I guess Fnor thought I needed some more robes to wear around the house because he brought a couple over for me to use until I start feeling better.  Oh yeah, he knows how to wear a robe real well.  I’ve got on the black one now that has all kinds of runic markings on it in silver, which doesn’t look too bad on me.  I could really get used to this kind of thing but I kind of like to sit around in the buff when I’m in the house or in bed. If a man’s body was supposed to be covered up all of the time, we’d probably have had a lot more hair on our bodies or we would have been born with clothes on.  I know damned good and well that I didn’t come into this world with a full set of clothes because I didn’t even have that when I got left at the orphanage in Shattrath from what they tell me.

The more I think about Faendra’s invitation, the more inclined I am to take her up on it, however, part of me is telling me to be more than careful.  She’s young and I’m sure that she still has that thing in her mind that she and I will get married and she will push out a couple of kids to make sure that Dawnglory does the right thing.  At least her big brother understands that I’m not ready to get married and I definitely would like to bed her – he told me that it’s between she and I, that we will do what we want and he doesn’t want to get involved anymore.  Besides, I remember the last time that he thought I’d fucked her and he punched my lights out too.  Yeah, right, he doesn’t want to get involved.  I wish he would hurry up and find a suitable match for her in Silvermoon, I know he’s been shopping around and trying to get her setup with one of those fops. No, I don’t think that I’ll even give her an answer yet in regard to that trip because I just have a feeling that it would be more trouble for me with her.

I know that I am damned happy that I don’t have to worry about parents trying to arrange things for me like that.  I would probably get stuck with some butt ugly shrew that doesn’t have enough sense to come in out of the rain. With my bloodline being what it is, I probably couldn’t get my boot in the door of some of the finer houses there if it weren’t for the wealth that I’ve accumulated over the years.  I suppose I could buy one of those titles or something like some of them have, however, that would make me just as fake as they are.  Silvermoon people are just strange and I don’t understand all of the concerns with family name and history – my history is just not there.

No, after Fae kicked me in the nuts after Winter Veil and the riots in Orgrimmar, I haven’t exactly trusted her a whole lot.  I guess she was really pissed that I hadn’t proposed to her then and that was her reaction to not getting her way.  I think I’ll listen to my head and try to avoid being alone with her as much as possible.

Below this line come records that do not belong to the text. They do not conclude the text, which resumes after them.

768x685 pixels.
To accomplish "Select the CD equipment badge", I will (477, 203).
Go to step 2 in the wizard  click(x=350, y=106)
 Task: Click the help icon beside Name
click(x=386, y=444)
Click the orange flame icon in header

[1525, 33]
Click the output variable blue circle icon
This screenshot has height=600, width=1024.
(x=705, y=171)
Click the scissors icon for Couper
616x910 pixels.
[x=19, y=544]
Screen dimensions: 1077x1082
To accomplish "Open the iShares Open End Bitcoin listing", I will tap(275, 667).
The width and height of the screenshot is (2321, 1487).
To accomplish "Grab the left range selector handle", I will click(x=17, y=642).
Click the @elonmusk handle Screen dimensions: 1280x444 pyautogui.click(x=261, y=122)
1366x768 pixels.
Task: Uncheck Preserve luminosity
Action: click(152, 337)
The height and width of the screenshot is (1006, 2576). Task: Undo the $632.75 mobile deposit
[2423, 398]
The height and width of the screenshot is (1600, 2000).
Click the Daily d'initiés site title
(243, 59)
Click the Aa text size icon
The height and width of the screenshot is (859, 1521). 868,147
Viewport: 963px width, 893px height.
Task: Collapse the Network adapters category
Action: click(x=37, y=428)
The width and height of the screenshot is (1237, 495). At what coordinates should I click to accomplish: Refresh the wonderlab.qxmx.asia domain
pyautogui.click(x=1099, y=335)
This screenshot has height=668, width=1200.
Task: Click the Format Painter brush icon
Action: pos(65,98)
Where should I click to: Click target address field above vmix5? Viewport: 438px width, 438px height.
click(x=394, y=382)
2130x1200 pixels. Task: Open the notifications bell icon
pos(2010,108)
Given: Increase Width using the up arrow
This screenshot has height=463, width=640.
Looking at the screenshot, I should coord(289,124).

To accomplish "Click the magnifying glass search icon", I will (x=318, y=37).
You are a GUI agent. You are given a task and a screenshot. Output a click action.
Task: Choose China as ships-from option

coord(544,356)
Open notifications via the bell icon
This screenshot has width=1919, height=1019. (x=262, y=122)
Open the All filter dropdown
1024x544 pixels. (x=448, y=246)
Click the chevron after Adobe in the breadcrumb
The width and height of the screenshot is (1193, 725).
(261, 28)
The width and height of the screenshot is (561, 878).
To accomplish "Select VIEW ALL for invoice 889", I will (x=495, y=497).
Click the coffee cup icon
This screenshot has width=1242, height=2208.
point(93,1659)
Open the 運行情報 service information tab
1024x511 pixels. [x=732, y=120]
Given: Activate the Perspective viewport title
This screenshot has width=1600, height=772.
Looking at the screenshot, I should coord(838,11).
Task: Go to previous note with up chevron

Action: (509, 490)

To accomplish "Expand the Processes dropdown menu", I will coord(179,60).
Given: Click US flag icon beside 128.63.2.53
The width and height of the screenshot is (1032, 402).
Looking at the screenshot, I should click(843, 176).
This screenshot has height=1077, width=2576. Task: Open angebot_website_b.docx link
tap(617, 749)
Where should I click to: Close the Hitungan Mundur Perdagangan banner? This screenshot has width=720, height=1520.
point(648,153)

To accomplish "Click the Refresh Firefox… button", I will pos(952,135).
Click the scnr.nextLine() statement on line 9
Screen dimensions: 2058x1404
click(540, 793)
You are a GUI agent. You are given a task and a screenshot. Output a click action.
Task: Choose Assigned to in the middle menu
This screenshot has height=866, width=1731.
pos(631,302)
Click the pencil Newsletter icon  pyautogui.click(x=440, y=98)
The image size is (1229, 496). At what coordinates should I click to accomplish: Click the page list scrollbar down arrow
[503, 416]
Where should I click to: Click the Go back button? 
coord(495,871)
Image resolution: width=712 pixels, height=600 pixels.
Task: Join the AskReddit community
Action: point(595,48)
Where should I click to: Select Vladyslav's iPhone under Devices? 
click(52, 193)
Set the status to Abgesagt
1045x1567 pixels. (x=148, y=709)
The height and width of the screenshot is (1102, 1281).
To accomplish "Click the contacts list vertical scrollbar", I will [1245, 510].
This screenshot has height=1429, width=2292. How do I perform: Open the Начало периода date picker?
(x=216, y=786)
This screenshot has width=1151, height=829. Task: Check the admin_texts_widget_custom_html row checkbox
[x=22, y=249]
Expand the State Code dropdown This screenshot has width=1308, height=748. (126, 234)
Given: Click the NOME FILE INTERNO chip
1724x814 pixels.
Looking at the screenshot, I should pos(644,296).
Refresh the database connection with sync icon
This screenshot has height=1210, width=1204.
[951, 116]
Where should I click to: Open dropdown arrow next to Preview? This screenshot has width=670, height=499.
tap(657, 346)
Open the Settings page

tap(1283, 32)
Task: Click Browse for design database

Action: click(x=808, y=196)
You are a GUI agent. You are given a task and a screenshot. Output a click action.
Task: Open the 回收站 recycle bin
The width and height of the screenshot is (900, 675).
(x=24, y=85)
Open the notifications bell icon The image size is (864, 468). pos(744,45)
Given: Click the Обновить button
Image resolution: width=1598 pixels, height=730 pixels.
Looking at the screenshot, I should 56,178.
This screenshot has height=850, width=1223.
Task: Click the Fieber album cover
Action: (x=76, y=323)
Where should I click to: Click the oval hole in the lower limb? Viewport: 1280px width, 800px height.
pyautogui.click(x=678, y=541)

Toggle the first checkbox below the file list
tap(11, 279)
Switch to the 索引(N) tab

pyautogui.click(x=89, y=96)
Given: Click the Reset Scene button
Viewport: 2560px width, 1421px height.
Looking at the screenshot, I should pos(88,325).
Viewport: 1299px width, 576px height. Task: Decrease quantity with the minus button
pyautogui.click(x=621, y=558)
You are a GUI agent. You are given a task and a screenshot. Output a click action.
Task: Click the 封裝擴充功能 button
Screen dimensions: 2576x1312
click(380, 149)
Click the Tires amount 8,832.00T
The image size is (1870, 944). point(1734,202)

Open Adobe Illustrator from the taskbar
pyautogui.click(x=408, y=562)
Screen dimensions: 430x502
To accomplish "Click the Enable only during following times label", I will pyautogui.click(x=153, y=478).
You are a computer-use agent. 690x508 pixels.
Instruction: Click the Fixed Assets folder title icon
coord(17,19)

Oh, I got a nice healthy check from Zippie for the artifacts I shipped her from Pandaria.  I hope that she’s showing that stuff to some of the other employees because I think she might be right in the fact that the stuff is the “wave of the future” with the amount of money I’ve made lately.  Damned little goblin really does seem to dance with joy every time she makes a huge profit on her ideas.  I wonder how much of that the company really sees.

Faire!! Damn, I had better get up, get cleaned up and dressed because I definitely will be able to score down there without any names being asked and for free. Nope, I should have never asked Dawn if I should let my beard grow out or shave – I got the snort and the best kitty laugh that I’ve gotten from her in a while.  Guess the beard has been voted down by the feline.

Fnar Dawnglory

Owner of Plantation

Halfhill, Pandaria

2 thoughts on “Feeling Better…The Libido Lives

  1. ROTFL!! Glad to hear he’s feeling better , and getting his libido back. That must have drove him crazy, *grin* Yeah,cats have a way of putting into perspective

  2. LOL, well, Fnar is Fnar, no two ways about it. He thought the bearded look was kind of sexy, however, after having his cat laugh him was enough to make him go back to his goatee. Thanks for reading the blog and commenting, it was and is greatly appreciated.